• **THE EXERCISE**:
Copy the lines below character for character, from the line that contains "Given: Open the Женская обувь category link" through the last line.

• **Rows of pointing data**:

** start **

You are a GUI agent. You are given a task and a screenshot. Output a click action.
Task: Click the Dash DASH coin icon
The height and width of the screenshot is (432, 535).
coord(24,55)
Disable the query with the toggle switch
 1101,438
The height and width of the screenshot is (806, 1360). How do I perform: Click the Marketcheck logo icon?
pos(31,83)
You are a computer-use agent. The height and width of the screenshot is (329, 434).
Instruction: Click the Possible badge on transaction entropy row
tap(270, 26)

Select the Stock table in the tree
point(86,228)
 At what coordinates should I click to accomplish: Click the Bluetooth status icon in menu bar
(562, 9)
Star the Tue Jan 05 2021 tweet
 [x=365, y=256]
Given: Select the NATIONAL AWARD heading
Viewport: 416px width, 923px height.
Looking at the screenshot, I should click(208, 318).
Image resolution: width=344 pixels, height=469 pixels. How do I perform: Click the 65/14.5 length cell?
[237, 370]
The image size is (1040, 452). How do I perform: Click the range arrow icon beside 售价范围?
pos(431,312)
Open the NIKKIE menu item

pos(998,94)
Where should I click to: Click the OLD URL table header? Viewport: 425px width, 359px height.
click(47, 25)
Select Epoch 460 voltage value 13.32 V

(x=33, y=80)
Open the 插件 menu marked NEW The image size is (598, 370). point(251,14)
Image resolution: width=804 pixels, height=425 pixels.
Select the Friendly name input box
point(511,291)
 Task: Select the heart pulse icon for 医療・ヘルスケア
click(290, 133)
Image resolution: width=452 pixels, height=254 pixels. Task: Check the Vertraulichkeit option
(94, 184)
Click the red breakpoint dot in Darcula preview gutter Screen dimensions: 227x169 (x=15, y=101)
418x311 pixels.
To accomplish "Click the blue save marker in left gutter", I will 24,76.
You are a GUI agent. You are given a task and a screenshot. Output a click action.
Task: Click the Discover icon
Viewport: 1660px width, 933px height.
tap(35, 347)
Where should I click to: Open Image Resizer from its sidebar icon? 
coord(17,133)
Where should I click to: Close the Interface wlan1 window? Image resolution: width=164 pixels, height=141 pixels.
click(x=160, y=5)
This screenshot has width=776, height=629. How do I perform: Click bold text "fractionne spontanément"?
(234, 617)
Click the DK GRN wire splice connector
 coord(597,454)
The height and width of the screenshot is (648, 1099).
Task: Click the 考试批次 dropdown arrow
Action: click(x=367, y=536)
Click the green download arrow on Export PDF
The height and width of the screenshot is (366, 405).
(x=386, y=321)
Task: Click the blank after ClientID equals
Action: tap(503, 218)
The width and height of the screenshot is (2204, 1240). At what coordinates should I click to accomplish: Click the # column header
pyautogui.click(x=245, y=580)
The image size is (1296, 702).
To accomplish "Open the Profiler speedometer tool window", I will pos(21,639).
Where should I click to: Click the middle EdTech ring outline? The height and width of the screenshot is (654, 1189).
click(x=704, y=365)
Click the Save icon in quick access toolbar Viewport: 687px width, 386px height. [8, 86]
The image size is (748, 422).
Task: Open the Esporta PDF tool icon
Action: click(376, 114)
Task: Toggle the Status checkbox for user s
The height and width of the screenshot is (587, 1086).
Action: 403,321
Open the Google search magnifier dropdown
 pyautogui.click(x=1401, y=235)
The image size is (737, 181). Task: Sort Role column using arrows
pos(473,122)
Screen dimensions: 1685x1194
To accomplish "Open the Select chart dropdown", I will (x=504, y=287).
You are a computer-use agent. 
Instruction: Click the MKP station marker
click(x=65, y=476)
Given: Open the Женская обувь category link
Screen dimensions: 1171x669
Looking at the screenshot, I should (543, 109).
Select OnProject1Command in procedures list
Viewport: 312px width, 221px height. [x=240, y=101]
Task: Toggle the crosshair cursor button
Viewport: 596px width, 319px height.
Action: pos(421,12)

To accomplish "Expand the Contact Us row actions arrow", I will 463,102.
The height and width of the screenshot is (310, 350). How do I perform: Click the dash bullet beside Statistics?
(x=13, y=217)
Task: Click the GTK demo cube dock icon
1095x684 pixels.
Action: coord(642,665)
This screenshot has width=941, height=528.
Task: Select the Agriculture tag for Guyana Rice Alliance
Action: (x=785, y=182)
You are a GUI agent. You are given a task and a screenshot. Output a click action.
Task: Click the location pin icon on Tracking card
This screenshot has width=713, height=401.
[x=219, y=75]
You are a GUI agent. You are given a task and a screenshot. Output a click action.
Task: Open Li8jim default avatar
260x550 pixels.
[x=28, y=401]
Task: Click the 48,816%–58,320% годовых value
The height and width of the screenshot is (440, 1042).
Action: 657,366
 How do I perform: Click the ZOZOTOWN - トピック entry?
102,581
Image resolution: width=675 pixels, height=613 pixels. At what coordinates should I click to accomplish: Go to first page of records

** end **

• **THE REPLY**:
Given: Open the Женская обувь category link
Screen dimensions: 1171x669
Looking at the screenshot, I should (543, 109).
Select OnProject1Command in procedures list
Viewport: 312px width, 221px height. [x=240, y=101]
Task: Toggle the crosshair cursor button
Viewport: 596px width, 319px height.
Action: pos(421,12)

To accomplish "Expand the Contact Us row actions arrow", I will 463,102.
The height and width of the screenshot is (310, 350). How do I perform: Click the dash bullet beside Statistics?
(x=13, y=217)
Task: Click the GTK demo cube dock icon
1095x684 pixels.
Action: coord(642,665)
This screenshot has width=941, height=528.
Task: Select the Agriculture tag for Guyana Rice Alliance
Action: (x=785, y=182)
You are a GUI agent. You are given a task and a screenshot. Output a click action.
Task: Click the location pin icon on Tracking card
This screenshot has width=713, height=401.
[x=219, y=75]
You are a GUI agent. You are given a task and a screenshot. Output a click action.
Task: Open Li8jim default avatar
260x550 pixels.
[x=28, y=401]
Task: Click the 48,816%–58,320% годовых value
The height and width of the screenshot is (440, 1042).
Action: 657,366
 How do I perform: Click the ZOZOTOWN - トピック entry?
102,581
Image resolution: width=675 pixels, height=613 pixels. At what coordinates should I click to accomplish: Go to first page of records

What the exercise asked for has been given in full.